Son désir jeta une passerelle entre le néant de sa vie réelle et les magnificences de son néant. Sa catin devint rapidement une idole à demi légendaire, un personnage de tableau dont certaines parties débordaient dans la vie. Il passa sa nuit à la vêtir en princesse et à l'ennoblir de sentiments luxueux.
Au matin, s'examinant dans un miroir, il convint que son visage acquerrait en engraissant une certaine distinction de bon aloi. Son habit lui parut un additif, et son logement pesa sur lui comme l'été sur une charogne.
Ayant découvert une pièce d'un franc dans une de ses poches, il la regarda attentivement et crut reconnaître sa grue dans l'effigie de la République.
La fortune commençait là, mais il fut accablé par l'unité de cette pièce. Décidément, on ne peut pas mesurer le tour du globe avec le mètre étalon.
Les jours passèrent encore. Les jours passent toujours.
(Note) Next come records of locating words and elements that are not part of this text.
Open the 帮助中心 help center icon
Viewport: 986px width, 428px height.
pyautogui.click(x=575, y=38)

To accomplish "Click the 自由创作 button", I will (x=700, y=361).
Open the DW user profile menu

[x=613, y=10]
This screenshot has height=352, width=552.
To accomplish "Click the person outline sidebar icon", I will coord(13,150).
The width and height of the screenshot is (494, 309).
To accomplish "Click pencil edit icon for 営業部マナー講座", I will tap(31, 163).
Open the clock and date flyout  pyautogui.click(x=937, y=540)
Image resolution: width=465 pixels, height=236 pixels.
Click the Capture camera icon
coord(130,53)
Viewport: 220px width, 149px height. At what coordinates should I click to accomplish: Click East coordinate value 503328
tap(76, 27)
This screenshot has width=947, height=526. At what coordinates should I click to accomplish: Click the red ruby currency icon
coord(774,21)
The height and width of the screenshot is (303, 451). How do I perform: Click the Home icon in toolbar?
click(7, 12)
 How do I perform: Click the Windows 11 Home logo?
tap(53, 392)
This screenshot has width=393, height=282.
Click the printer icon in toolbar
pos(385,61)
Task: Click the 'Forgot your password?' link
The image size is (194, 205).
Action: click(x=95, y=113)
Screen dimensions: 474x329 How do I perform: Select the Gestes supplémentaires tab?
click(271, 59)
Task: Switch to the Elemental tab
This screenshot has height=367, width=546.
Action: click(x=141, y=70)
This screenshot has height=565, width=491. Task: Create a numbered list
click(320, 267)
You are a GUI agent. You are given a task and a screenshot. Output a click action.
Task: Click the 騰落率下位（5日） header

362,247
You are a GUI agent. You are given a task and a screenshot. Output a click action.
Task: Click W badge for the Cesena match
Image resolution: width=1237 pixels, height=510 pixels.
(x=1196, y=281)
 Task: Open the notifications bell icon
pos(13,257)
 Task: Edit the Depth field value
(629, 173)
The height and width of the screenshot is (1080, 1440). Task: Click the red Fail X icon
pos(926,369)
Le Diable, qui était fort occupé par la guerre, laissa quelque temps les pauvres de côté, sûr de les retrouver sous leur misère d'où ils ne sortent guère que pour se rendre en enfer ; car, en général, ces gens-là n'ont pas beaucoup de religion. Un jour d'accalmie, il repensa à Adrien Druet et mijota un bon tour. Il aimait beaucoup Druet, le Diable, car, au fond, voyez-vous, il n'est pas si méchant que cela et il n'en veut guère qu'à Dieu et à ses ministres. Il s'agit en quelque sorte d'une rivalité de firmes. Nous autres, humains, sommes bien placés pour comprendre ces choses.
Il fit naître dans le cœur d'Adrien un impérieux besoin de lucre, mais un besoin si ardent, si vivace, si altérant que notre homme chercha avec une telle volonté le moyen de s'enrichir qu'il le trouva.
Il avait dans la ville un vieil oncle, nommé Borchin, qu'il voyait fort peu parce qu'il pensait à lui comme à une chose sans chaleur dont le passé ne laisse aucune trace et dont le présent est un oubli. Cet oncle était un vieux mutilé du travail. Depuis longtemps il vivait sur une seule jambe, tout comme un héron, assurant l'équilibre de sa marche par une jambe de bois. Cet homme vivait chichement malgré un joli magot patiemment amassé. L'avarice était son bien le plus précieux, il le nourrissait par des privations ultimes. Adrien pensa à la fortune de cet oncle, à sa vieillesse, à sa solitude, à son avarice. Il s'en fut trouver le bonhomme et lui proposa de loger ensemble.
— Puisque je suis seul, lui exposa-t-il, venez demeurer chez moi. Je travaillerai et vous ferez le ménage. Ainsi vous n'aurez aucun frais de location ni de nourriture, et nous ne nous ennuierons pas.
Le vieux Borchin sauta sur l'occasion.
Il embrassa son neveu — ce qui était la meilleure façon de lui témoigner gratis sa reconnaissance.
— Tu es un bon cœur, affirma-t-il. Je ne l'oublierai pas.
Adrien l'espérait bien.
Les voisins du dessous furent longs à s'habituer à la jambe de bois.
L'oncle ne sortait jamais. En ville on ne peut faire trois pas sans être obligé de porter la main au gousset.
« Dagada pon, dagada pon. »
C'était crispant. Ceux du dessous se plaignirent à la concierge. Elle leur dit :
— Un invalide, c'est un invalide !
Alors, dagada pon, dagada pon. Comme ça jusqu'à ce qu'on s'habitue et que le malaise vienne de ce qu'on ne l'entende plus.
Les hommes sont bêtes.
Désormais, la nuit, Adrien Druet rêva avec une sorte d'allégresse. Ses songes devenaient presque des projets. De temps à autre, il s'arrêtait de rêver pour écouter la respiration de son oncle. Le vieillard avait un souffle bref. Ses poumons devaient être usés et ses os ressemblaient sans doute aux poutres campagnardes rongées par les vers.